DiaFoot.AI v2 β€” Diabetic Foot Ulcer Detection & Segmentation

IMPORTANT DISCLAIMER: This is an academic research project developed for educational purposes as part of the AAI6620 Computer Vision course at Northeastern University. This software is NOT a medical device, is NOT FDA-cleared, and is NOT intended for clinical use, diagnosis, treatment, or any medical decision-making. It does not replace professional medical judgment. Always consult a qualified healthcare provider for any medical concerns. The authors assume no liability for any use of this software in clinical or diagnostic settings.

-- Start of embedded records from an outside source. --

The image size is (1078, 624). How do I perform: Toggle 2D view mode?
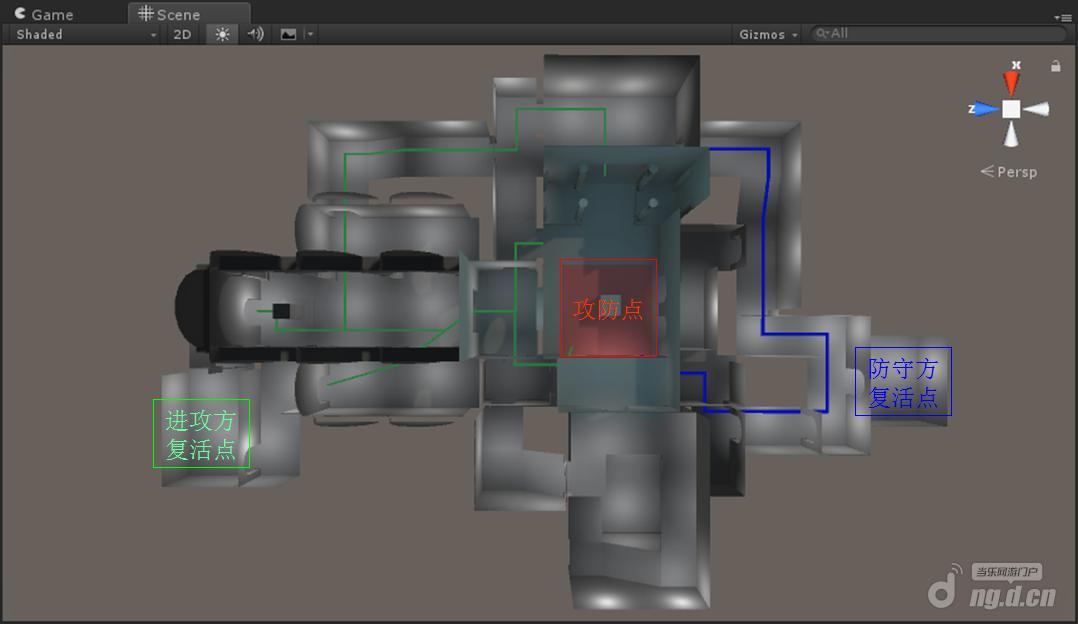182,34
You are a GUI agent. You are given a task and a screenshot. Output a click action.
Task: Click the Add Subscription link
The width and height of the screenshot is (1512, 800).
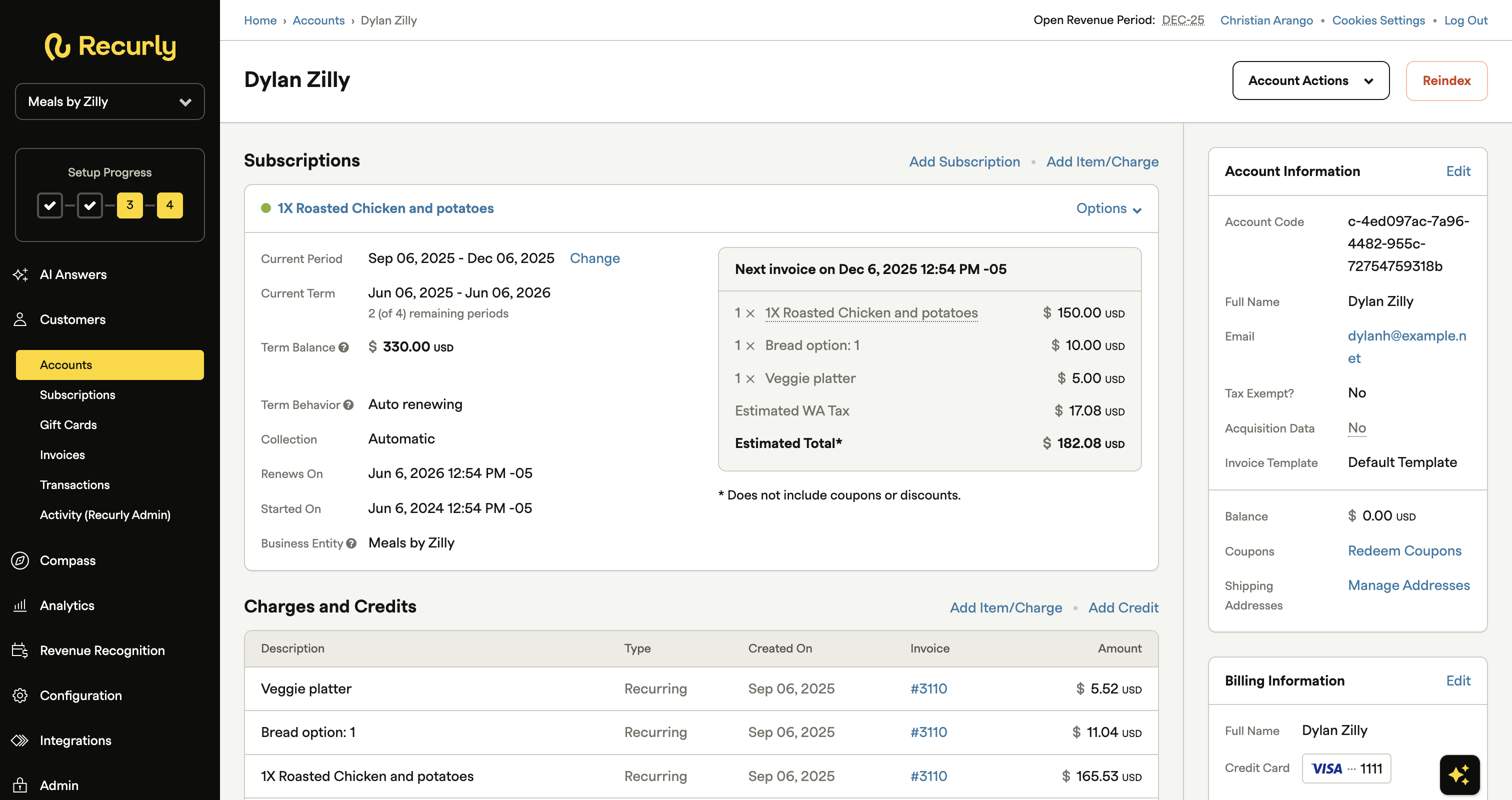(964, 162)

A production-grade multi-task pipeline for automated diabetic foot ulcer (DFU) detection, wound boundary segmentation, and clinical wound assessment. Built with Meta's DINOv2 self-supervised Vision Transformer for robust transfer learning.

Clinical Motivation

Diabetic foot ulcers affect 15-25% of diabetic patients in their lifetime, with 85% of diabetes-related amputations preceded by a foot ulcer. Early detection and accurate wound measurement can reduce amputation rates by up to 85%. DiaFoot.AI explores how deep learning can automate wound boundary detection to potentially support clinical workflows in the future.

Why v2: Lessons from v1

The original DiaFoot.AI (v1) achieved 84.93% IoU and 91.73% Dice -- numbers that looked strong but masked two fundamental flaws:

  1. Training data contained only ulcer images. The model never learned what healthy skin looks like, so it predicted ulcers on every input -- zero clinical specificity.
  2. No data cleaning pipeline. Raw scraped images were fed directly into training with no quality audit, duplicate detection, or label verification.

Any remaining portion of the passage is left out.